Nauru: "Even animals are better treated than us"

08 Nov 2018

MSF psychiatrist Dr Carolyne Lima shares her experiences providing much needed mental health care on Nauru to asylum seekers and refugees.

Transcript

They were disrespected, they say this very clear, ‘Even animals are better treated than us.’ So, how can you feel respected as a human being?

So, my name is Carolyne and I’m a psychiatrist, a childhood and adolescent psychiatrist. 

There is no therapeutic solution about mental health if they are stuck there. And they say it in such a clear way, ‘This is violation of my human rights. I am a child, I was supposed to go to the school. I used to have dreams but all of them are burned here.’ And it’s true.

And in the same way they say, ‘I arrived [when I was] seven or I arrived [when I was] five, I lost all my childhood.’ It’s true also. 

So you listen to all of these histories over, and over, and over, about a loss of a period of life you cannot come back. You cannot come back in time, it’s impossible and for sure they lose a very important time of their life.

They are put into a lot of bullying situations in that community.

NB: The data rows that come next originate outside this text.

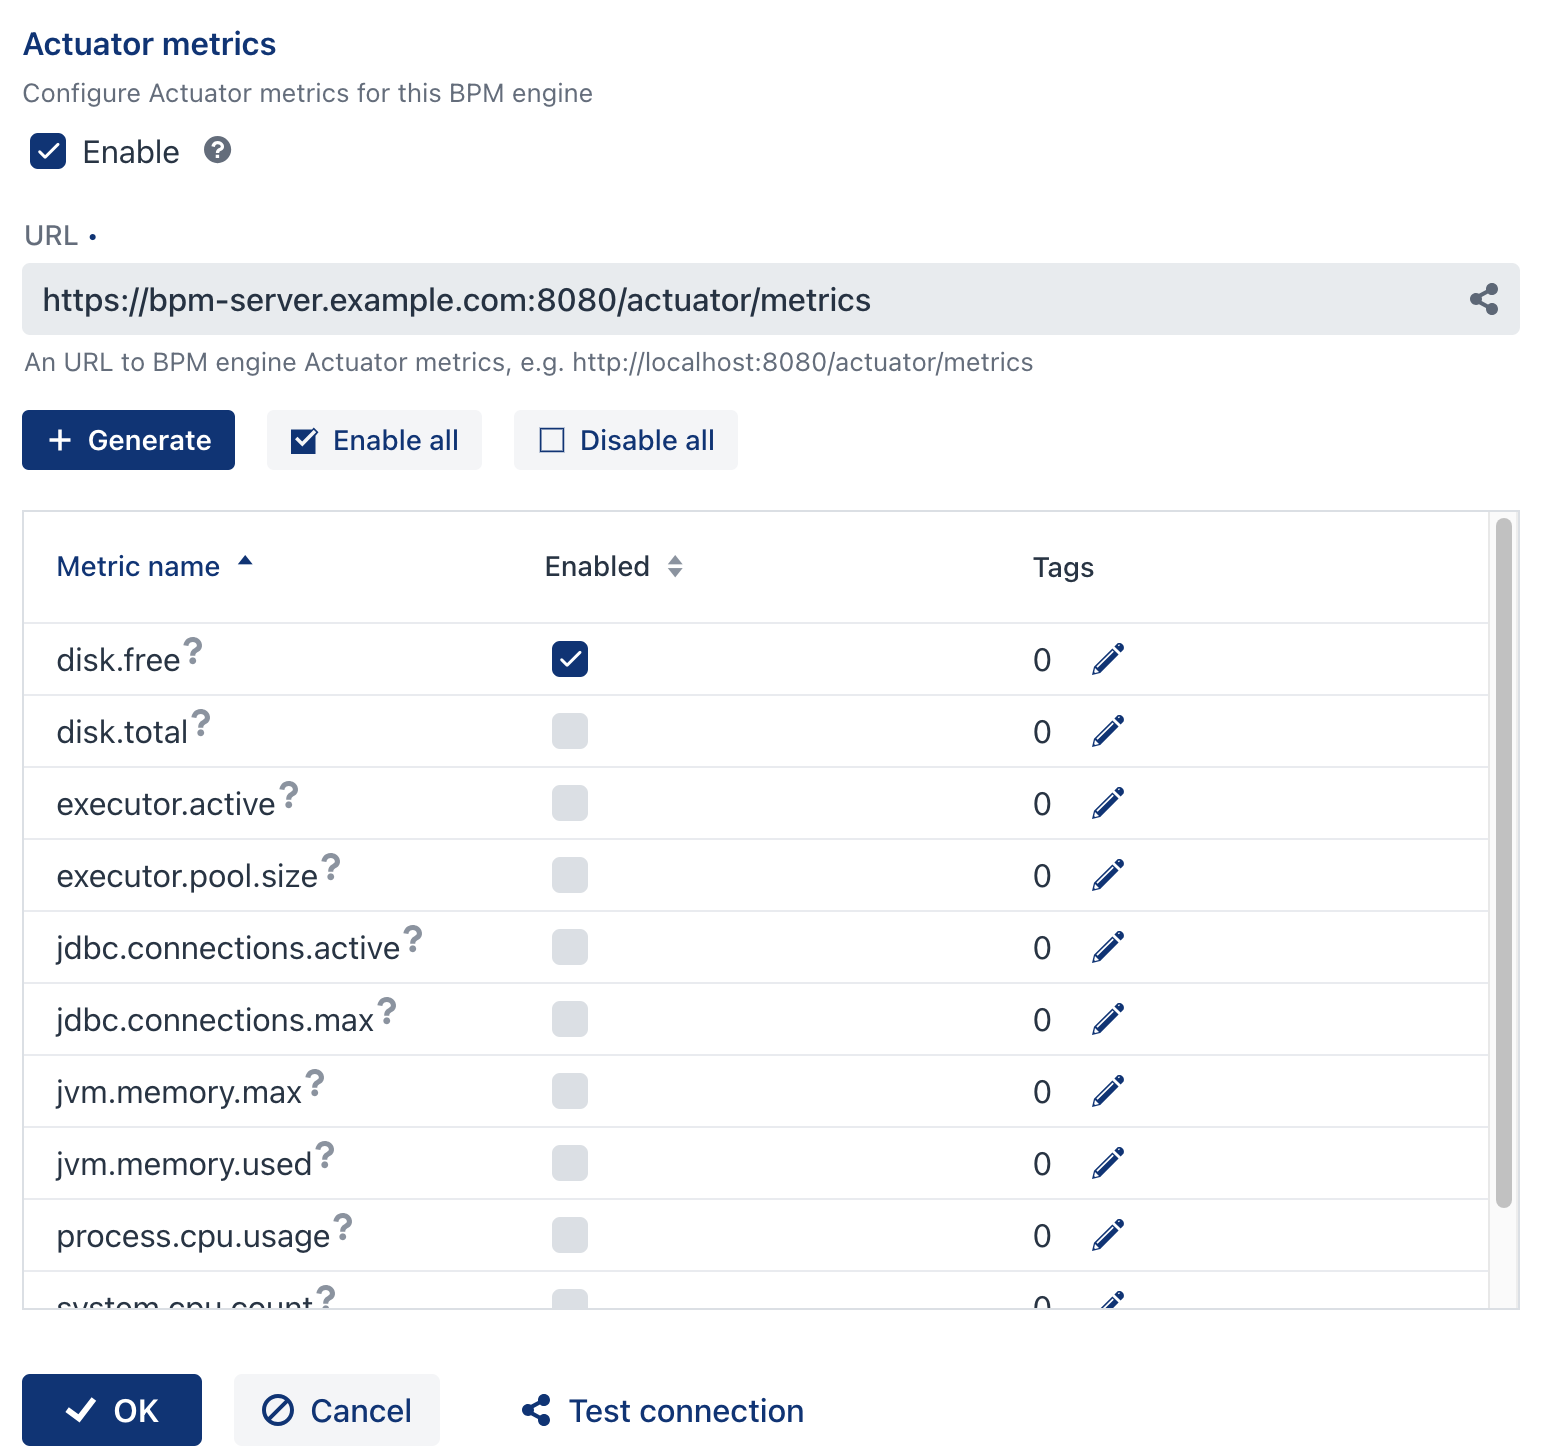Click the share icon beside the URL field
This screenshot has width=1558, height=1452.
[x=1484, y=298]
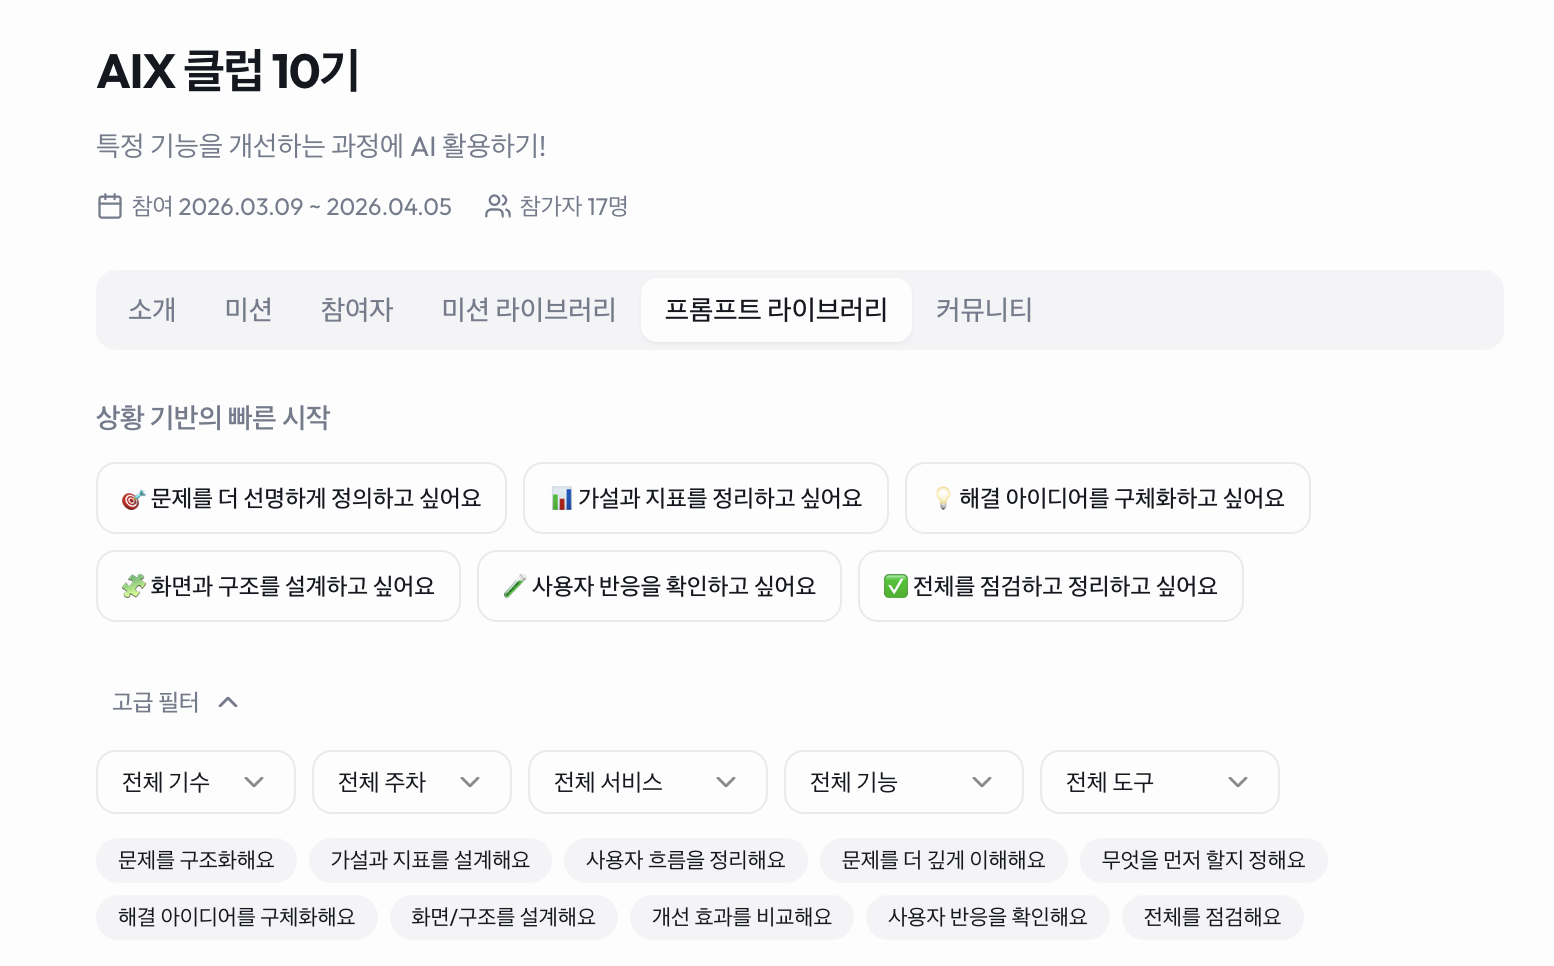Toggle the 문제를 구조화해요 filter tag

pyautogui.click(x=196, y=860)
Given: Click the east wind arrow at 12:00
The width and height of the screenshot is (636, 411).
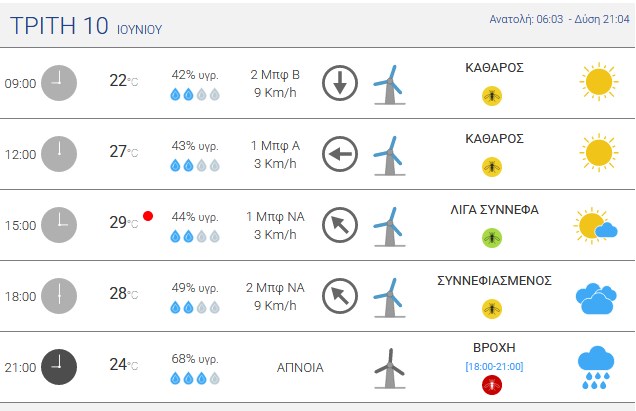Looking at the screenshot, I should [340, 154].
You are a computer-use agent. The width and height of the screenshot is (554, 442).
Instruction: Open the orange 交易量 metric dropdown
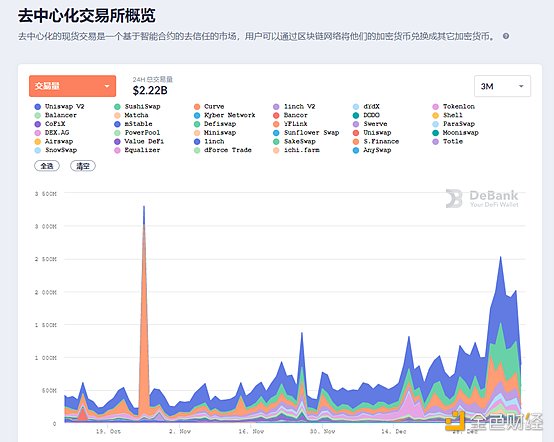(72, 86)
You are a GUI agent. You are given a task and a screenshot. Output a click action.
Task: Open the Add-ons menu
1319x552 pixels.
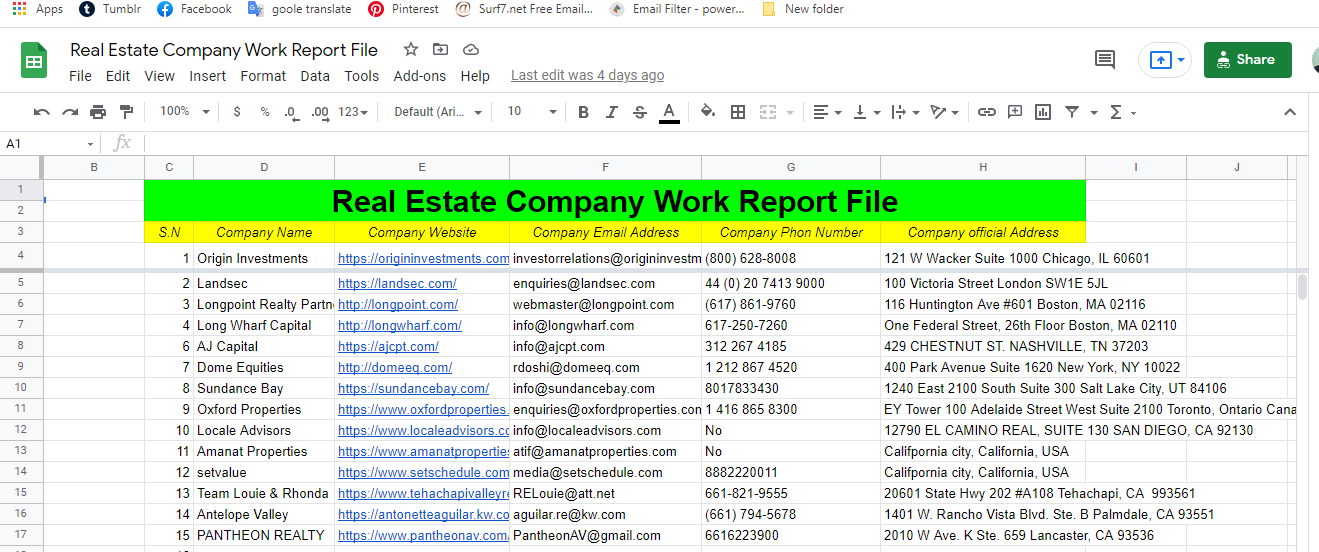[419, 76]
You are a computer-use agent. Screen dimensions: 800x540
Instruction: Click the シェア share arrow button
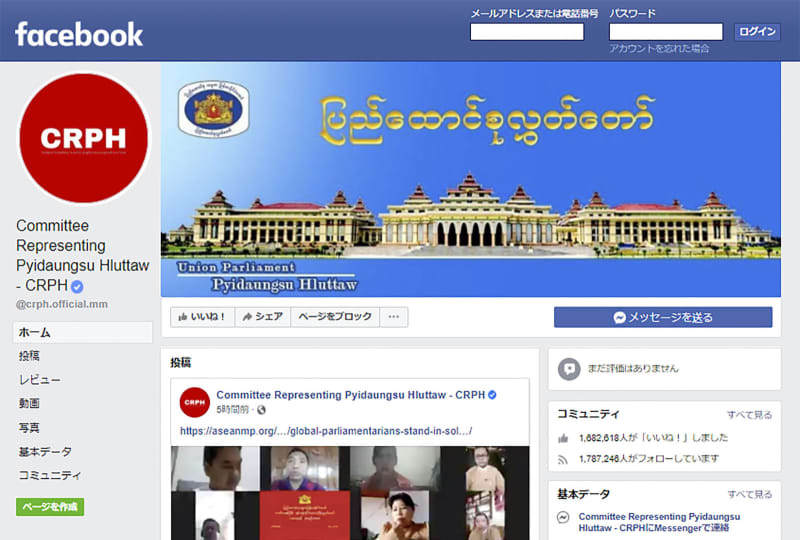(263, 317)
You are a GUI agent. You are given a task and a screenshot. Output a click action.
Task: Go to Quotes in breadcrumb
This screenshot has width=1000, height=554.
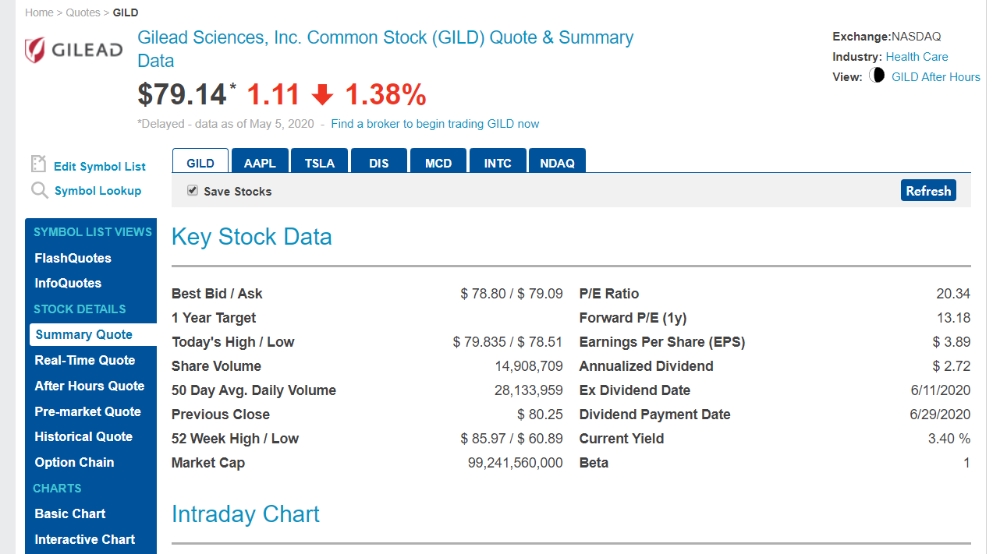click(x=83, y=12)
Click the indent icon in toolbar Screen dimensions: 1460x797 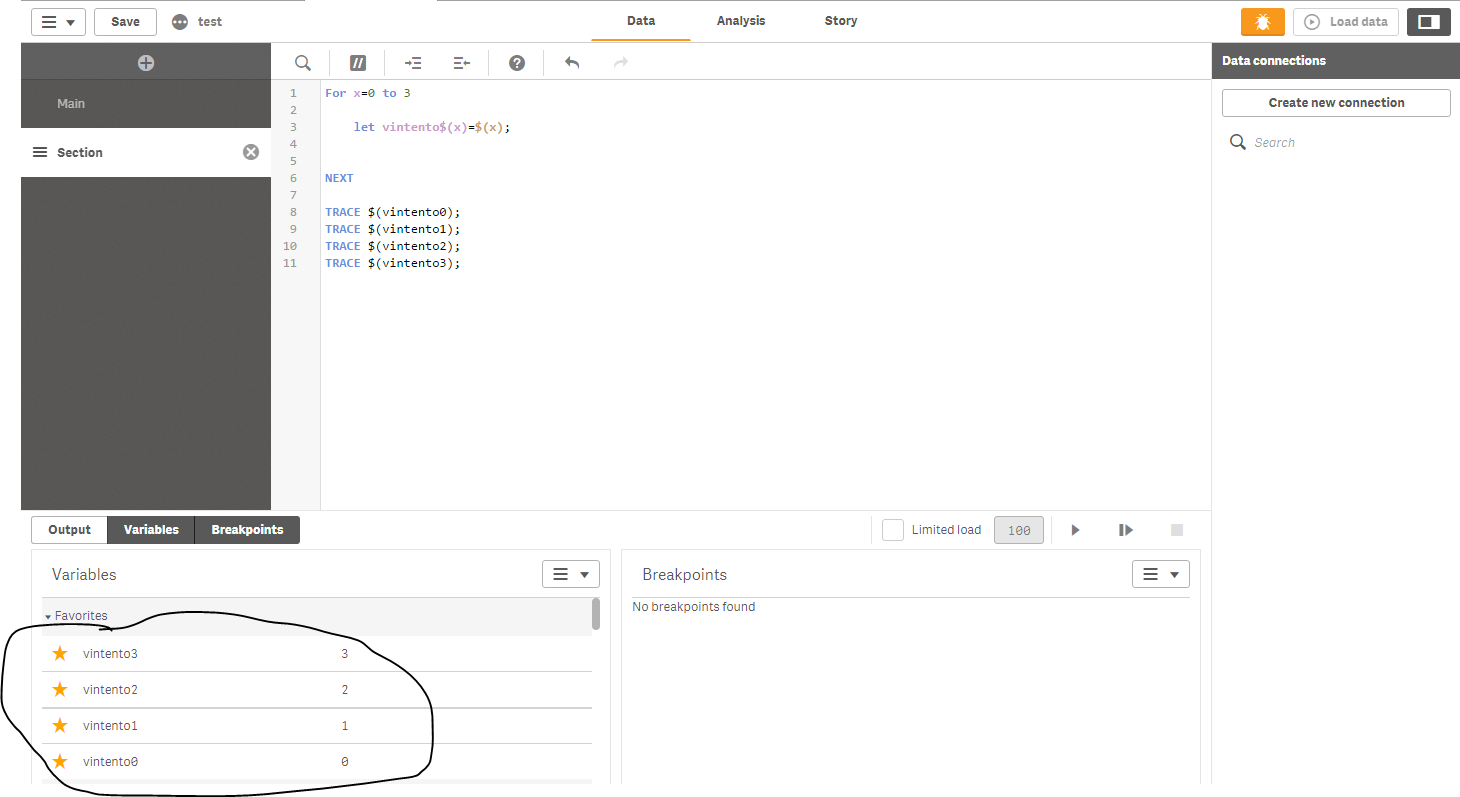point(413,63)
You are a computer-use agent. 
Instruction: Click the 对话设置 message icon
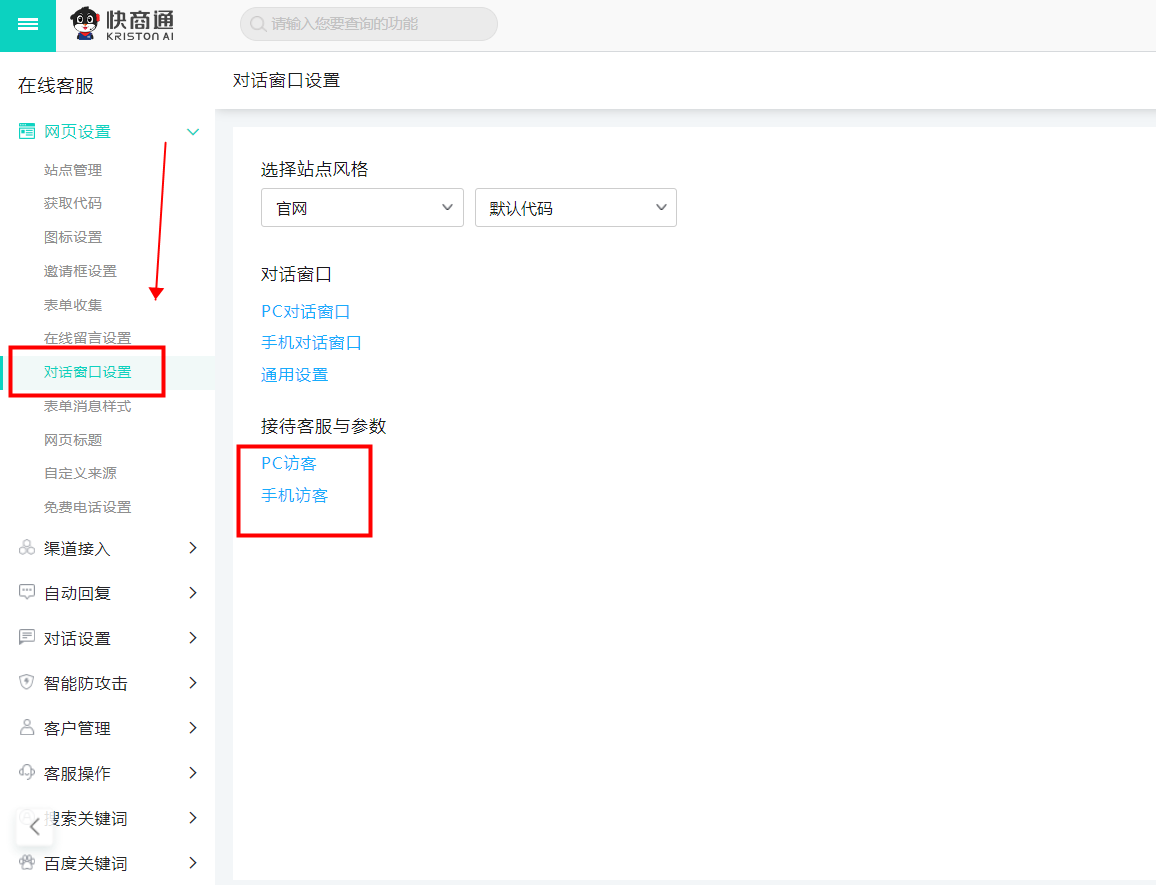(x=27, y=638)
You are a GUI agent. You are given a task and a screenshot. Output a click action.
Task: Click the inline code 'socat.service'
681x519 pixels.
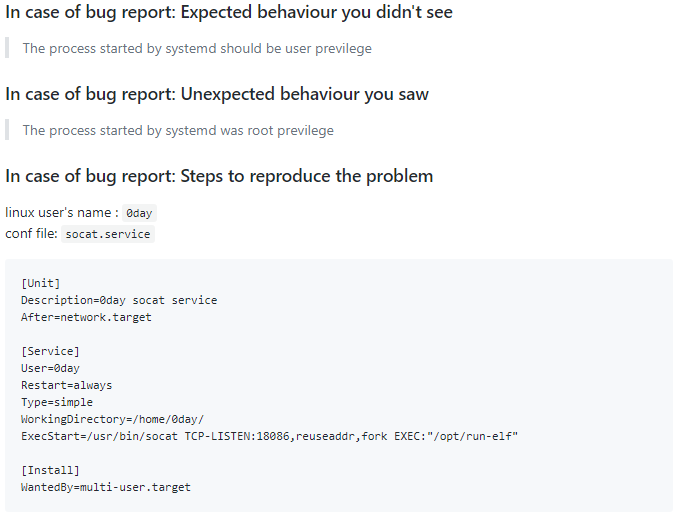108,234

They couldn’t remember their names for a while because they were called by numbers. We are talking about human beings. We are talking about losing their humanity. This is a person that is seven years, or five, how is it possible to keep having hope in something when you forgot who you are?  

I have a child who is 11 that I think had the perfect description. She told me, ‘You know when a flower starts losing the leaves in the autumn? Yeah, this is how I feel but there is no spring. There is no possibility, I lose everything I have, all my hopes fell.